If I may, let me take the opportunity to provide the great and good of Davos with one piece of advice about cyber resilience before they commence their deliberations. This advice also applies to you, so pay attention:

Look around you. You’re already in cyberspace.

What I mean is that we should all take some time to stand back and take stock of how the world works these days. What is it that we do? What things do we use? To whom and what do we communicate, and how?

It won’t be a shock to anyone to discover that much of what we do occurs in “cyberspace”. What might be surprising is how much. It has been said that in the year 2000, about 25% of all the data in the world was in digital form. In the year 2014 that figure is now 99% and counting. Cyberspace is not another realm, it is precisely where we now spend much of our lives.

Threat to cyber-threat

Most of the risks we face in cyberspace are, broadly speaking, the risks we have always faced in the world. It’s just that we are now in cyberspace and so the dangers have simply followed us there. There are the risks of accidents, mistakes and losing things. There is criminality such as theft, fraud, vandalism and harassment. There is spying and even warfare. The cyber-threat is largely composed of concepts that we are already well familiar with.

Of course there are differences between risks in cyberspace and those in the physical world. For one thing, unlike a physical object, data can be stolen without us noticing. A nuclear power station control room could, in theory, get connected to the internet. A simple press of a button can delete thousands of filing cabinets worth of information. And “big data” provides many new potential threats to our personal privacy.

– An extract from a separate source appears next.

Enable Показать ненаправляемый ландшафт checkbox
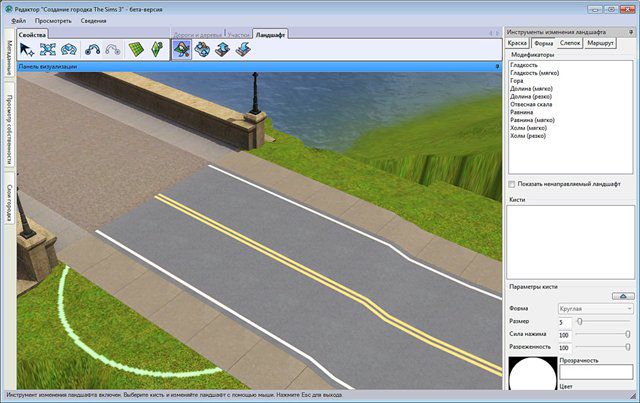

But, at their heart, most cyber-risks relate to issues that we have long been familiar with and it should thus be well within our capabilities to manage them, and to counter them.

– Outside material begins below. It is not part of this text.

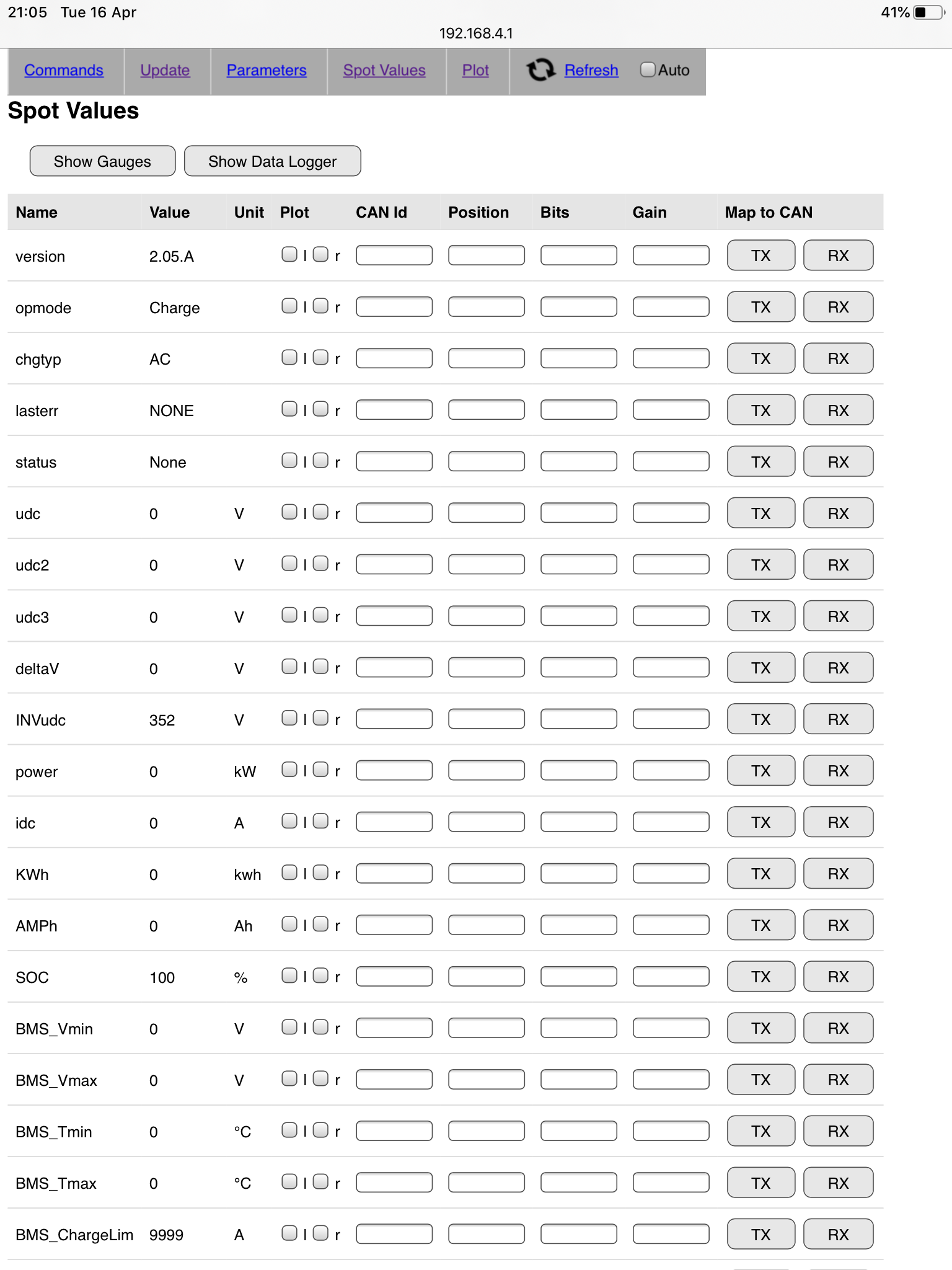Tap the battery icon in status bar
952x1270 pixels.
coord(927,12)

Fortunately there is a lot of good advice out there about how to become more cyber-resilient. The problem is that we humans are not wired to instinctively follow that advice. Most of us know to lock our front doors when we leave the house and are cautious about encounters with strangers. Organisations tend to be good at implementing access control procedures at the entrances to their buildings and have rigorous procedures for controlling physical assets. After all, we once walked in the savannahs of Africa among lions and it was there that we learned how to look over our shoulders and sprint for a tree.

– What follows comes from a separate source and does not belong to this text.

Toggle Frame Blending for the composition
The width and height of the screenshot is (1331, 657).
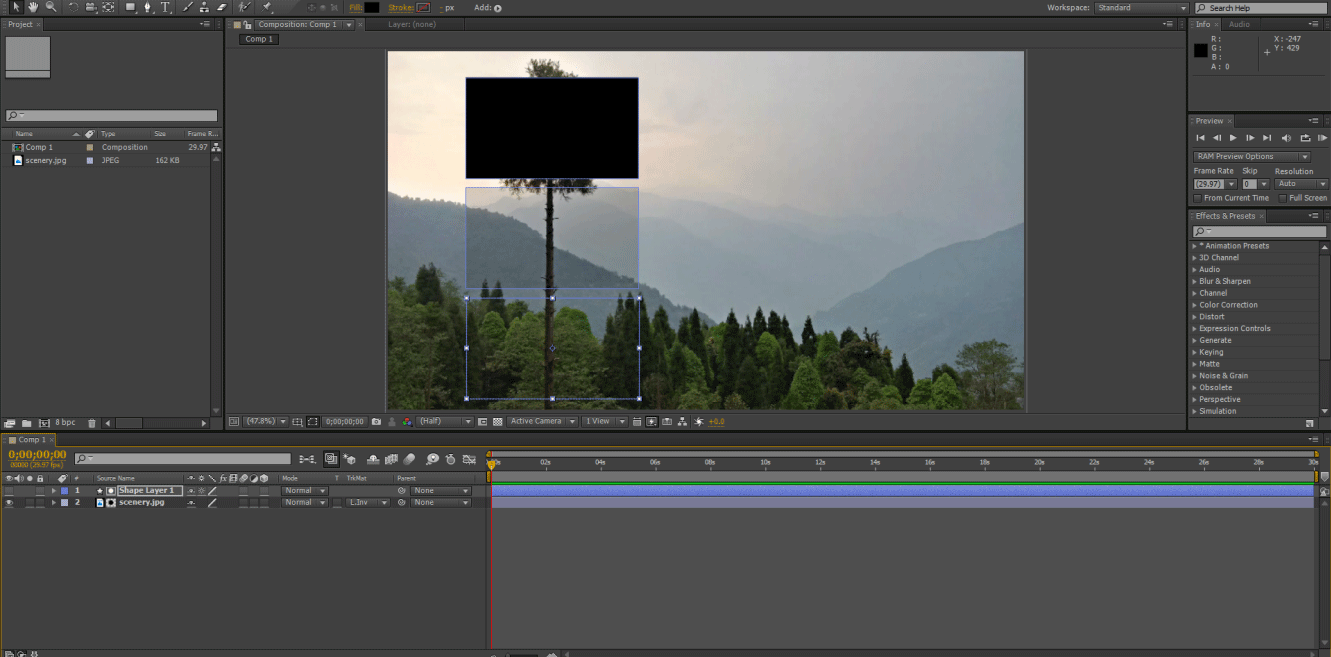(x=391, y=459)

Cyberspace, however, is all too new and intangible for most of us to intuitively grasp the dangers. We take gambles by clicking on interesting (but untrusted) web links, we write sensitive emails and then send them over unprotected network links, we put the entire contents of our computers onto tiny portable devices and slip them in our back pockets. We behave recklessly in cyberspace because we don’t stop to think about what we are really doing. We don’t look in the mirror enough.

Cyber-resilience to resilience

For the business leaders in Davos I have a concrete suggestion about cyber-resilience. Given that cyberspace is where we now do most of our business, please stop thinking about cyber-resilience as a problem of information technology. It is not a computer problem, it is a people problem. Cyber-resilience is a subject to be addressed in the very highest boardroom, not the IT department. Smart organisations already know this.

My best guess is that in ten years’ time we will not be talking about “cyber-resilience” at all – we’ll just talk about “resilience”. We need to start thinking that way today.